LISTA DE TAREAS:
1. Indica si cada afirmación concuerda con el texto sobre tierras públicas en tiempos de COVID y respalda cada respuesta (sí o no) con las palabras decisivas del texto, citadas literalmente: (a) quien escribe tiene tres hijas; (b) un martes a las 2 p. m., las hijas de quien escribe estaban en la escuela; (c) quien escribe considera sostenible lo que se está asumiendo ahora.
2. Escribe la continuación del texto sobre tierras públicas en tiempos de COVID a partir de su última oración.

FRAGMENTO DE TEXTO:

Tierras públicas en tiempos de COVID

Se supone que debería estar escribiendo sobre conservación, pero mientras el cursor de mi computadora parpadea, pienso en mis hijas en la otra habitación viendo una película juntas a las 2 p. m. un martes, cuando deberían estar en la escuela. Pienso en la lista cada vez más larga de tareas laborales que sigue creciendo mientras me tambaleo entre atender llamadas de trabajo, ayudar a nuestra hija menor con su tarea de matemáticas y recordarle no tan gentilmente a nuestra adolescente que el mediodía no es una hora aceptable para estar en la cama. Todo el tiempo aterrorizada de que alguna de nosotras vaya a contraer los gérmenes de COVID-19 de esos tomates sin lavar, y temiendo en silencio que mi esposo o yo perdamos nuestros trabajos.

Antes del coronavirus, siempre sentía que estaba fracasando en mi trabajo a tiempo completo y en la crianza de nuestras tres hijas, siempre dedicando a cada una un esfuerzo a medias a pesar de mis mejores intenciones. De alguna manera, nuestra “nueva normalidad” ha llevado el fracaso a un nuevo nivel.

Esta pandemia de coronavirus tiene muchos tentáculos que no tienen precedentes. Cosas que no nos hacen sentir bien. Cosas que nos quitan el sueño.

Así que, en lugar de escribir sobre conservación, como debería hacerlo ahora, escribo para preguntarles cómo están. ¿Cómo están? ¿Están durmiendo? ¿Están comiendo? Si necesitan ayuda, ¿la tienen? Está bien sentirse asustado o enojado. Está bien si simplemente están sobreviviendo día a día, hora a hora, minuto a minuto. Yo también lo estoy.

Lo que estamos asumiendo ahora –juntos pero separados– no es sostenible. A los que tenemos la suerte de seguir trabajando a tiempo completo se nos exige que seamos profesores a tiempo completo. Muchos hemos perdido nuestro trabajo. Muchos estamos enfermos. Y les digo –de amigo a amigo, de vecino a vecino, de mamá a mamá– que fracasaremos. No pasa nada. No estamos solos.

¿Mencioné que se supone que debo escribir sobre conservación? Ese es mi trabajo. Pero recientemente, me pareció insensible hablar sobre tierras públicas, aguas y cambio climático. Nuestra nación se está tambaleando ante un adversario que ni siquiera podemos ver. Tenemos miedo y nuestro mundo está cambiando: rápidamente.

DATOS PARA REVISAR:
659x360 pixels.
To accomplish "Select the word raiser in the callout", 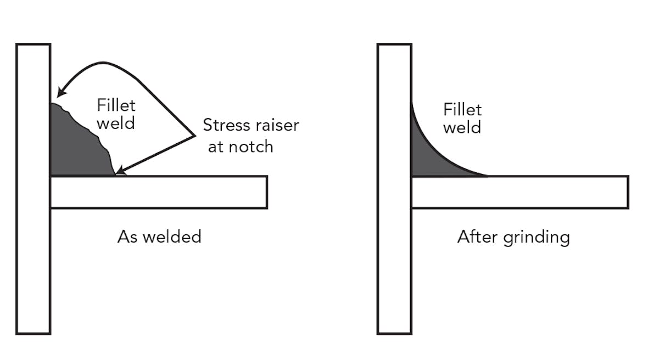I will pyautogui.click(x=276, y=125).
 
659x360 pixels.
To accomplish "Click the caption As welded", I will pyautogui.click(x=159, y=237).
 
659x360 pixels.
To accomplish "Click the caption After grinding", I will pyautogui.click(x=513, y=237).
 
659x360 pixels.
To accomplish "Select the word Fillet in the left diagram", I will pyautogui.click(x=116, y=105).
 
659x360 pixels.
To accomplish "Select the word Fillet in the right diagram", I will pyautogui.click(x=462, y=110).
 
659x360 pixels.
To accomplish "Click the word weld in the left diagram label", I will pyautogui.click(x=116, y=123).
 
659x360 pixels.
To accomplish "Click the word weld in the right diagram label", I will pyautogui.click(x=462, y=127).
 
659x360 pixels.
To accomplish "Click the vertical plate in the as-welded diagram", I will pyautogui.click(x=33, y=247).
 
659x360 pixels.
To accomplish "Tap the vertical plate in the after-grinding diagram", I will pyautogui.click(x=394, y=247).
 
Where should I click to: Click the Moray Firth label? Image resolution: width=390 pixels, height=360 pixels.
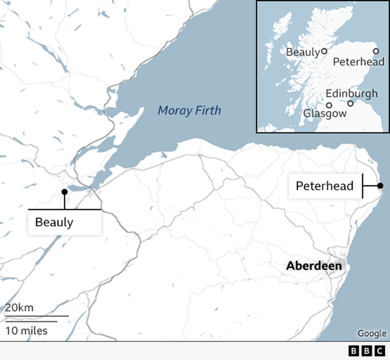(x=189, y=110)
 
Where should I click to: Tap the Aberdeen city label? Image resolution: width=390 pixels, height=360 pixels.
(x=313, y=266)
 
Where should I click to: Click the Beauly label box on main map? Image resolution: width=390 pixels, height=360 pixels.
(x=54, y=222)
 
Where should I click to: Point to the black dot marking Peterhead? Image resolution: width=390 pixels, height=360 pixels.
(x=380, y=186)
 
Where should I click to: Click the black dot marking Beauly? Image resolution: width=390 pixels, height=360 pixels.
(x=64, y=192)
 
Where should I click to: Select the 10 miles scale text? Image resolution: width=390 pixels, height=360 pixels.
(x=26, y=331)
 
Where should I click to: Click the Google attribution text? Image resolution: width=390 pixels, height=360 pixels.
(x=372, y=333)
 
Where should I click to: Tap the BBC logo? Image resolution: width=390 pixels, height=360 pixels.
(x=367, y=351)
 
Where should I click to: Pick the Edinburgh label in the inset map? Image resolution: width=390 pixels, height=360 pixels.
(x=351, y=93)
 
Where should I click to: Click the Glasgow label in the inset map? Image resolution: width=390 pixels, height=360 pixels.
(x=324, y=114)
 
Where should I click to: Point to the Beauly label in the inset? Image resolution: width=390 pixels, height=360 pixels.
(x=303, y=52)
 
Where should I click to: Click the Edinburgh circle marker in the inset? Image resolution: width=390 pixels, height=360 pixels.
(x=350, y=104)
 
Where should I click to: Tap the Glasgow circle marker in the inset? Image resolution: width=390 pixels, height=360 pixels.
(x=329, y=106)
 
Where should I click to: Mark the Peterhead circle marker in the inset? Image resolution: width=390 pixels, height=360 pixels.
(x=376, y=51)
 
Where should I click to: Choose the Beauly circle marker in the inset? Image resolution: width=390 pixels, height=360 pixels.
(x=323, y=51)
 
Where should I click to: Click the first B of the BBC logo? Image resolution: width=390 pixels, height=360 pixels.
(x=354, y=351)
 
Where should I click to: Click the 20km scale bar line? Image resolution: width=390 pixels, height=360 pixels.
(x=37, y=316)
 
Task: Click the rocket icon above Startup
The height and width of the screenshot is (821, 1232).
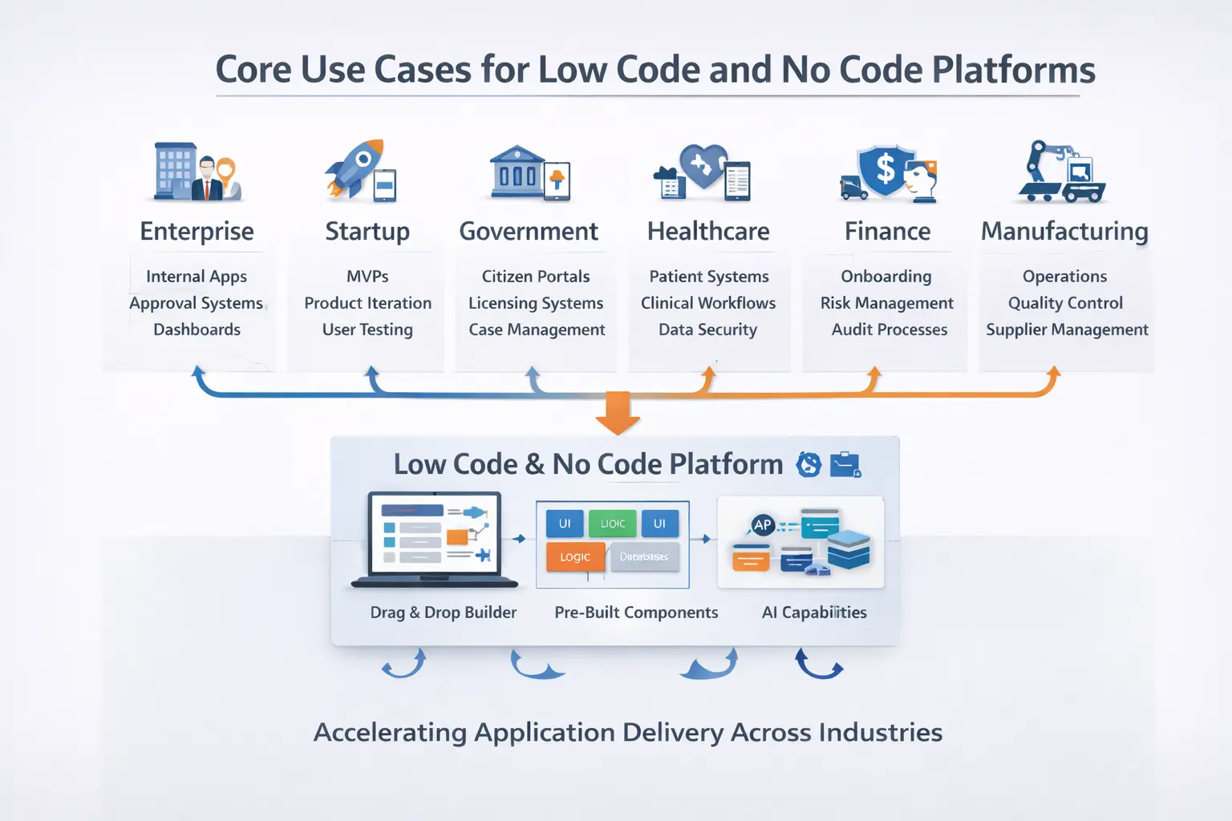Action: pyautogui.click(x=355, y=167)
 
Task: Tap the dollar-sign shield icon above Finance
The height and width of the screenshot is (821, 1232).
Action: pyautogui.click(x=886, y=170)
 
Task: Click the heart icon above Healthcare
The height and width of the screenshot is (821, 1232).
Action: pyautogui.click(x=703, y=165)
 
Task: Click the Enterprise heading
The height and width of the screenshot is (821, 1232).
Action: pyautogui.click(x=197, y=231)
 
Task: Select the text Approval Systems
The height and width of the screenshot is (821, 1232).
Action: pyautogui.click(x=197, y=303)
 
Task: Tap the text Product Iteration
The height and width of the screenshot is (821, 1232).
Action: pyautogui.click(x=367, y=303)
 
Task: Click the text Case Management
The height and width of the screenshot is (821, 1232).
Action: pyautogui.click(x=537, y=330)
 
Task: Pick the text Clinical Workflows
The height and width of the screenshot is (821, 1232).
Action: pyautogui.click(x=708, y=303)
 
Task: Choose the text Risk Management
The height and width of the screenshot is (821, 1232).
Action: pyautogui.click(x=886, y=303)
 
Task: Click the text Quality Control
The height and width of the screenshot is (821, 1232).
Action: pyautogui.click(x=1065, y=303)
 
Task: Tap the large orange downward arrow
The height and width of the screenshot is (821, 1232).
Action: pyautogui.click(x=618, y=412)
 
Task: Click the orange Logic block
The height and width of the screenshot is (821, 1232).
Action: pyautogui.click(x=575, y=556)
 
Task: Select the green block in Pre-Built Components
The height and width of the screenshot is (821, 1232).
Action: pyautogui.click(x=612, y=524)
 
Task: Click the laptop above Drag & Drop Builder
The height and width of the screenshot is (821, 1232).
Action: pyautogui.click(x=434, y=537)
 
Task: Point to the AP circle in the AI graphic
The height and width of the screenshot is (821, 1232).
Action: pyautogui.click(x=762, y=525)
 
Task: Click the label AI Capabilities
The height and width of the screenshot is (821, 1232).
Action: pyautogui.click(x=813, y=613)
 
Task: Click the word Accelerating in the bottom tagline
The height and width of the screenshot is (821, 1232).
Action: pyautogui.click(x=390, y=733)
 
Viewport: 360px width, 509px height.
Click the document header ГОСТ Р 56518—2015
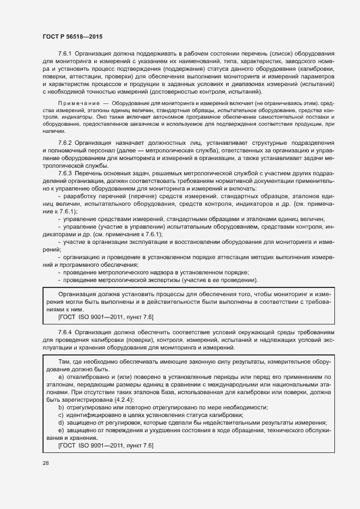72,36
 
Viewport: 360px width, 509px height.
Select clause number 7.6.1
66,53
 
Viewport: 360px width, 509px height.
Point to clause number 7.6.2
66,142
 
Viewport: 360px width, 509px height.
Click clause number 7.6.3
66,173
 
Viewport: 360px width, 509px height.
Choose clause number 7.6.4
66,332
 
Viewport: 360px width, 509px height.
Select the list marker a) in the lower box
60,377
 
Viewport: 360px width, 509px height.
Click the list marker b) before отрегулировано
60,408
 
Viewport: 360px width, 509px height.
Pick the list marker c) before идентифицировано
60,415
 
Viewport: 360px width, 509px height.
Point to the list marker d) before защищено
60,423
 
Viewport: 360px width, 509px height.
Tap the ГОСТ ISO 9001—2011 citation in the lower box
106,446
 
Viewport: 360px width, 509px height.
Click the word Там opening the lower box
64,361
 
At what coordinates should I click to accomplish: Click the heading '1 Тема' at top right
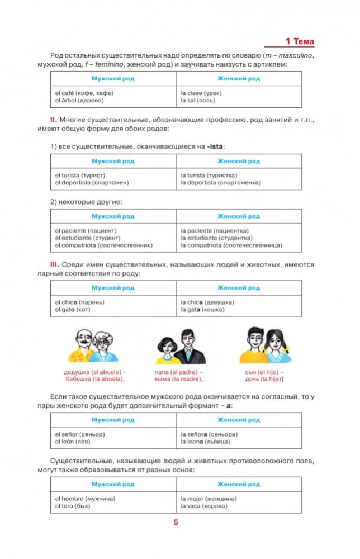300,41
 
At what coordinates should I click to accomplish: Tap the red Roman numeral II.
54,120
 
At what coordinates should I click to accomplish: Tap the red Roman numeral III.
55,264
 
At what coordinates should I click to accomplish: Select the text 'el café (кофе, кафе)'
82,93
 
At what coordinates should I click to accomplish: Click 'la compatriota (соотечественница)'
231,245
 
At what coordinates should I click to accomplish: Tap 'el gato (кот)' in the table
73,310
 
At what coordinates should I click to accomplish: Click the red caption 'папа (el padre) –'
178,372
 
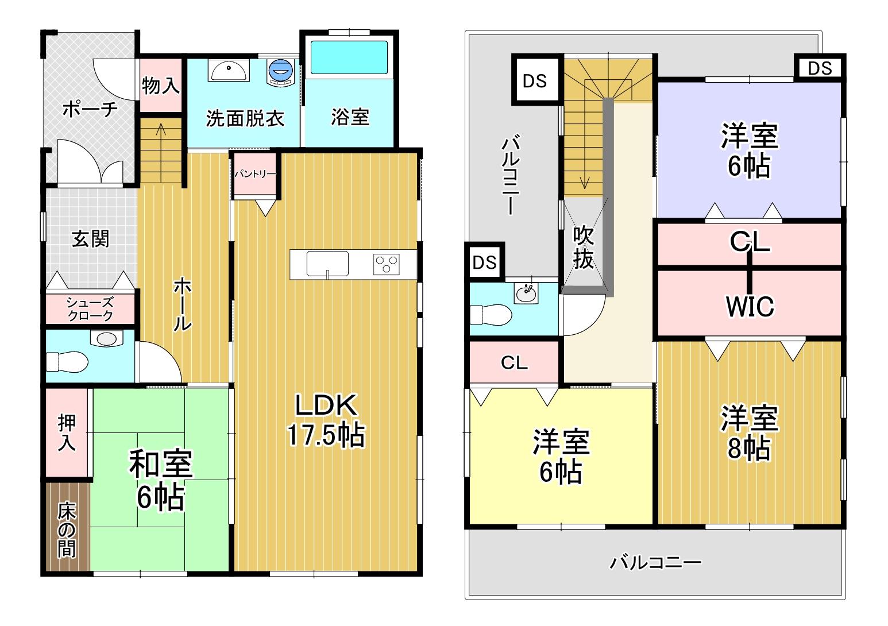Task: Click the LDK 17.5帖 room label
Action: click(x=326, y=420)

RESPUESTAS DEL EJERCICIO:
1.
(a) Sí: «en la crianza de nuestras tres hijas».
(b) No: «viendo una película juntas a las 2 p. m. un martes, cuando deberían estar en la escuela».
(c) No: «Lo que estamos asumiendo ahora –juntos pero separados– no es sostenible».

2.
He estado lidiando con el miedo, el fracaso y la frustración haciendo lo que siempre he hecho: salir. He estado tomándome las cosas con calma, corriendo por los senderos locales, llevando a nuestras niñas a esquiar a campo traviesa por la tarde (y con bastante frecuencia) y a dar paseos soleados en bicicleta. Cada vez que vamos a los parques y senderos que compartimos, veo a extraños saludando con la mano y siento calma y comunidad.

Los habitantes de Montana tienen la suerte de que, durante esta emergencia sin precedentes, todavía tenemos acceso seguro y responsable al aire libre. La historia es diferente en Chicago o la ciudad de Nueva York, donde la gente está confinada en sus casas, aceras y, si tienen suerte, en un parque local. El estado de Washington ha cerrado la temporada de pesca, porque los sitios de acceso para pescar pueden estar muy concurridos.

Esta pandemia nos recuerda que todos tienen derecho a disfrutar del aire libre y que debemos proteger ese derecho y planificarlo. En eso se basaban programas como el Fondo de Conservación de Tierras y Aguas cuando se aprobó en 1965, y es aún más cierto hoy en día.

Una vez que el Congreso pueda volver a trabajar, tengo la esperanza de que la Ley de Grandes Áreas al Aire Libre de Estados Unidos pueda llegar rápidamente al escritorio del presidente, para que la LWCF –y las tierras y aguas públicas del país– puedan recibir la financiación completa y dedicada que se le prometió a Estados Unidos hace más de 50 años.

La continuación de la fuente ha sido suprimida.